I opened the car trunk and spoke back to the voice.

“There,” I said. “Feast your eyes on that. Dozens of bags, all ready to go.” And indeed there were — at least two dozen anyway, all neatly folded and waiting for use.

Now that the little voice — my personal Jiminy Cricket, apparently — was nagging at me, I recalled something about this law having been passed in Albany almost a year ago. Flimsy grocery-store bags are going to be illegal, and we’ll all have to adjust: either by bringing our own bags into the store or paying for better bags at point of purchase.

There will be exceptions for the bags used for produce, or raw meat, and for newspapers — but in general, life as I’ve known it is going to come to an end!

“Judy, what are you worried about? You’ve got this! Your own brother called you The Bag Woman of Fifth Avenue!”

“He didn’t mean it as a compliment.”

“I know, but he kinda had a point.” It’s true that when I lived in the city, I carried lots of books and papers to work; but since I wanted my hands free to grab subway poles, I started a collection of tote bags. Classy ones, mind you, from public television, L.L. Bean and Longchamps.

The collection — and the bags — only grew larger once I moved to the suburbs and had children, until I had an entire arsenal’s worth, all sitting there patiently in the trunk of my car.

The only problem was, I kept forgetting to take a single one of them into the store with me. Ever.

I admire the folks who bring their own bags to the store, but I have never succeeded at being one of them.

Eventually, I realized that just having bags in the trunk was not enough, because I never opened the trunk, or saw those bags, till my shopping was done.
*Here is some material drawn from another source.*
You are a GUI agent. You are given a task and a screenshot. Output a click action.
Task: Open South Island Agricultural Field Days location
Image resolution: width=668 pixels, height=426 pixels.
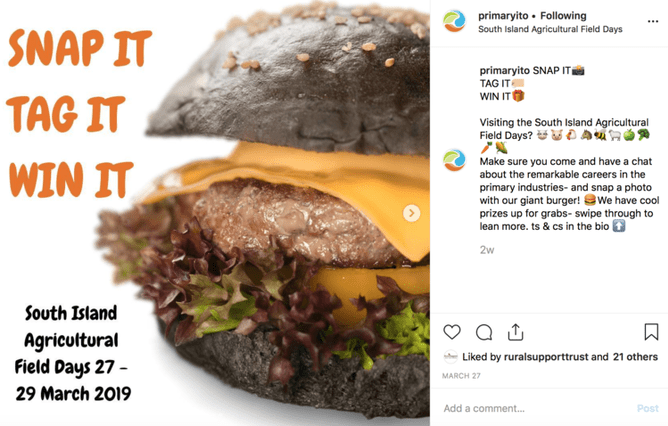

So I started moving them to the back seat — only to have to move them out again whenever I had passengers.

One time, determined to take at least a few bags all the way into the store with me, I wrapped them around the shoulder strap of my purse.

But, keys in hand and credit card in my back pocket, that only guaranteed that I left them all together in a heap…until getting back to the car with my shopping done, I realized, “Oh, thank heavens my purse wasn’t stolen, I had just camouflaged it from myself!”

So I am going to need some better way to remember my shopping bags, come the first of March.

Maybe I’ll start folding some of the smaller kind into my purse. Then I can fold and stuff a number of others into my coat pockets. My winter parka has a lot of pockets, so if the cold weather keeps up, that ought to get me at least through April.

On the downside, it might make me look a little puffy. A bit like a modern-day Michelin Man.

But I mustn’t let vanity keep me from saving the environment!

You can just call me the Bag Woman of Northern Boulevard.